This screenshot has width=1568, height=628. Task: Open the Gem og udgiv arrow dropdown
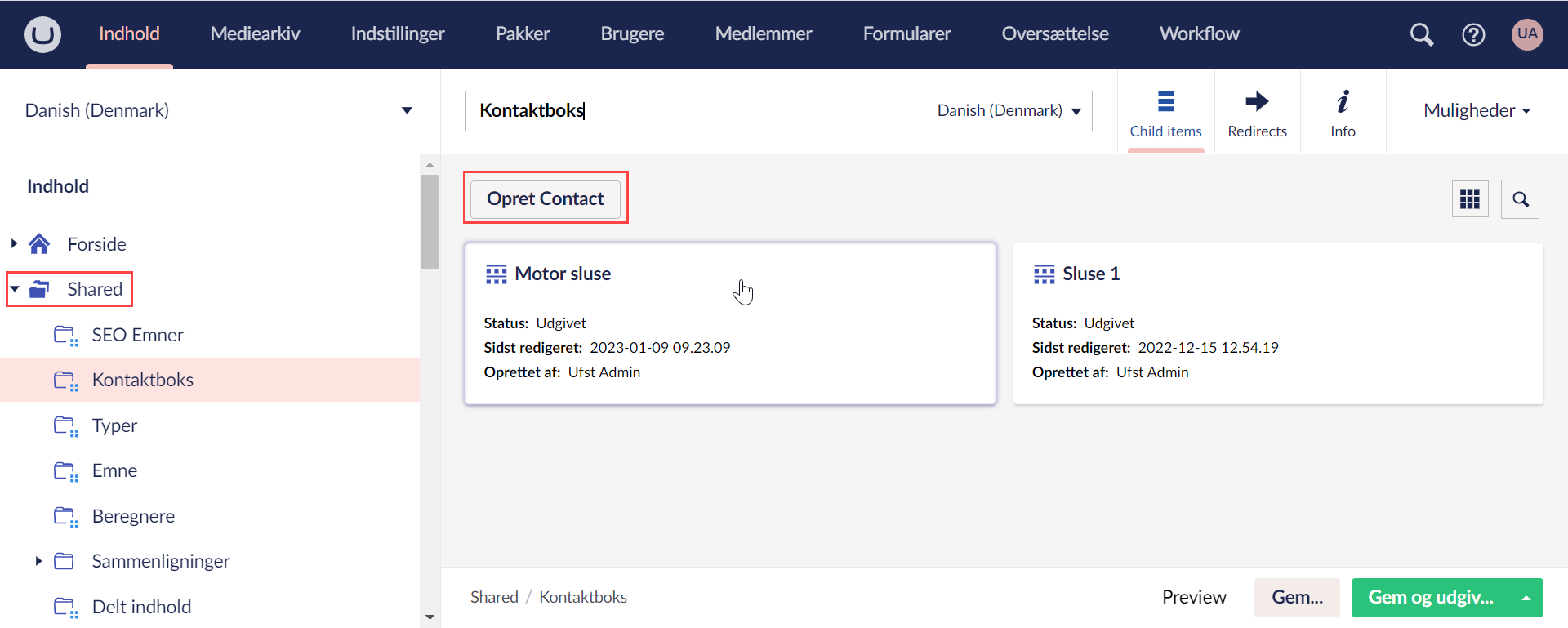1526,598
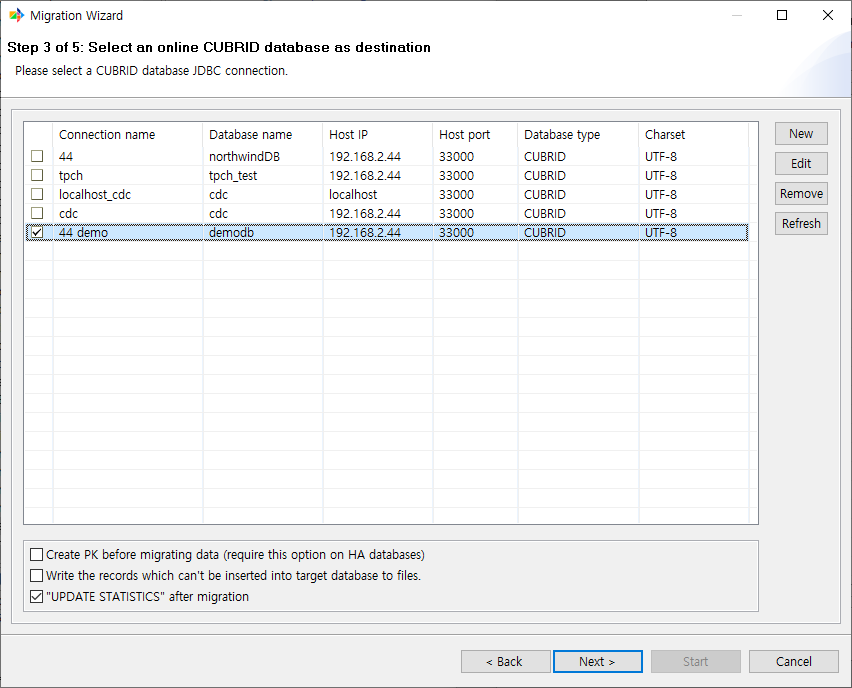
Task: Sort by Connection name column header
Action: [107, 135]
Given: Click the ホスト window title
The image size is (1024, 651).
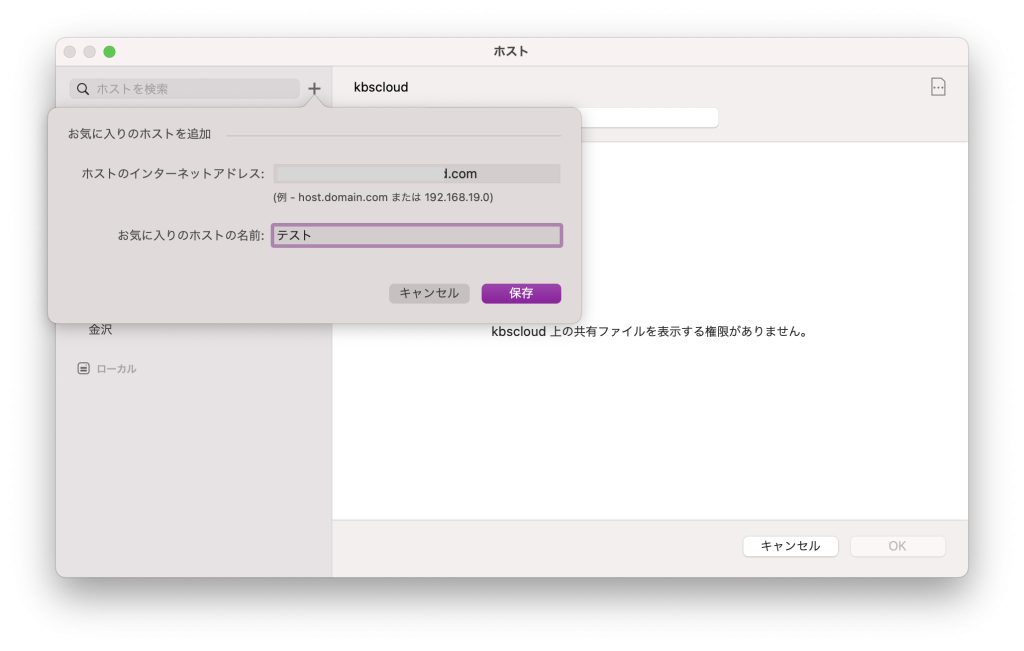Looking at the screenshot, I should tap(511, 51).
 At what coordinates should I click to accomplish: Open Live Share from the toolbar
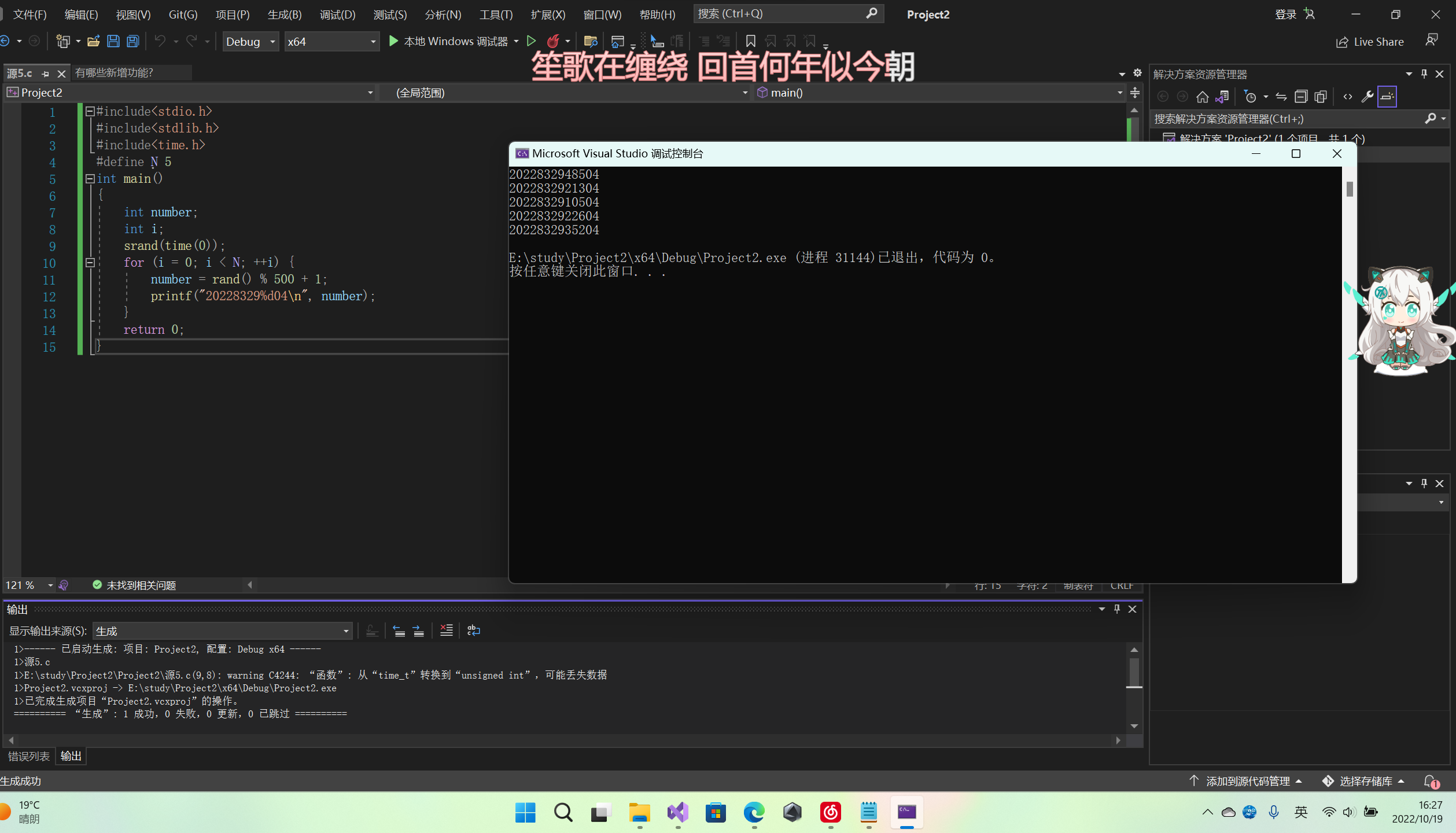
□ □ □ □
**WHAT IS NEEDED**
Pull out every line above word for word, leaving out the pictures.

**THE RESULT**
This screenshot has width=1568, height=628. Task: Open the Gem og udgiv arrow dropdown
1526,598
Task: Sort by Connection name column header
Action: [107, 135]
Given: Click the ホスト window title
The image size is (1024, 651).
Looking at the screenshot, I should tap(511, 51).
 At what coordinates should I click to accomplish: Open Live Share from the toolbar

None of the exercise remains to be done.